Thierry Moungala est marié, père de quatre (4) enfants.

 

 

 

Hellot Mampouya Matson

  Hellot Mampouya Matson doit toute sa célébrité à la grande fidélité qu’il a toujours à son chef Bernard Kolélas. Il a épousé peine et malheur de l’homme au point de se retrouver à ses côtés le 14 octobre 1997, quand le salut était dans l’exode et le 14 octobre 2006, lorsque tout était, enfin, accompli pour un retour au bercail. Et, la consécration a vite suivi. Le ministère de la Recherche scientifique et de l’innovation technique lui est échu entre les bras. Hellot Mampouya Matson est né Kinshasa, au Zaïre, actuellement RDC, le 7 février 1964.

Il rejoint Brazzaville, la même année, avec ses parents, quand la mesure d’expulsion des ressortissants congolais en vigueur à Kinshasa sous l’instigation de Moïse Tshombé, alors Premier ministre, fut mise à exécution au mois de juillet.
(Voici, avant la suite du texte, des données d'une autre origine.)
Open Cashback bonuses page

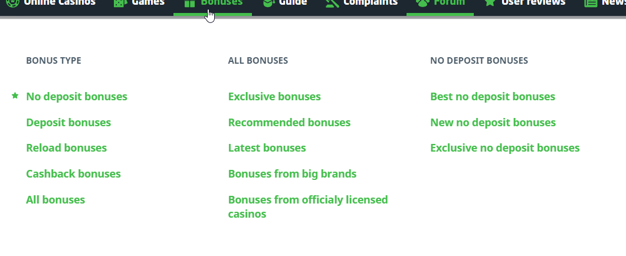click(x=73, y=174)
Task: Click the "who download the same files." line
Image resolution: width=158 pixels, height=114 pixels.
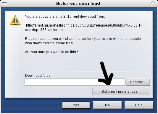Action: pyautogui.click(x=49, y=43)
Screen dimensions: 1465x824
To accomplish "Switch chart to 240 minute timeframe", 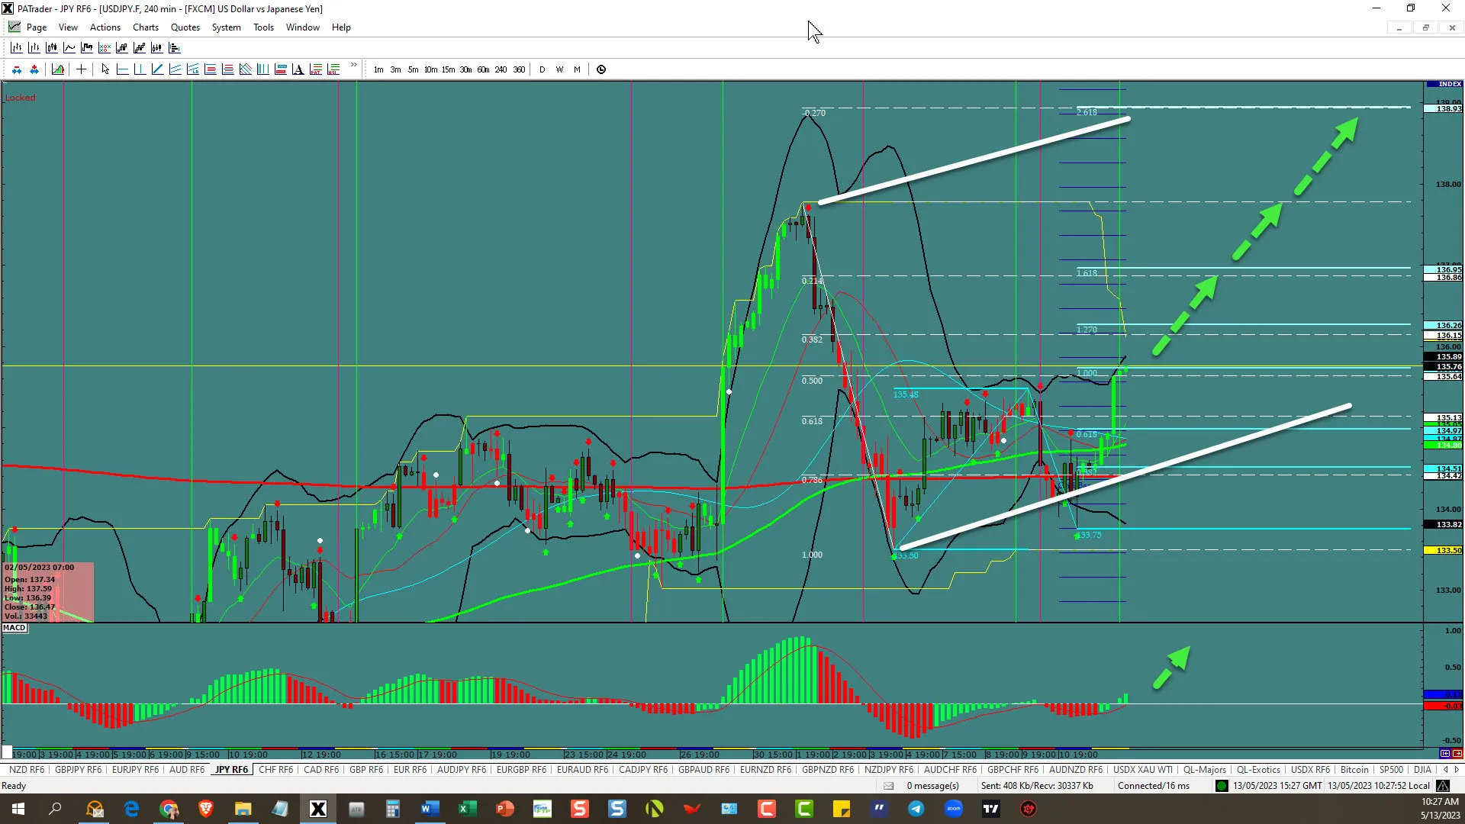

Hellot Mampouya Matson est titulaire d’une maîtrise en droit privé obtenu à l’Université Marien Ngouabi, en 1992.

Pendant plus de cinq ans, Hellot Mampouya a exercé comme enseignant de droit au  lycée technique du 1er mai. Cofondateur de la jeunesse du MCDDI, en 1991, il a occupé des fonctions de Secrétaire chargé des relations extérieures avant d’assumer des fonctions de porte-parole et d’attaché de communication auprès de Bernard Kolélas. Tout en remerciant le président Denis Sassou Nguesso pour avoir porté son choix sur sa personne, Hellot Mampouya Matson a déclaré que cette nomination est la plus importante de toute sa carrière politique.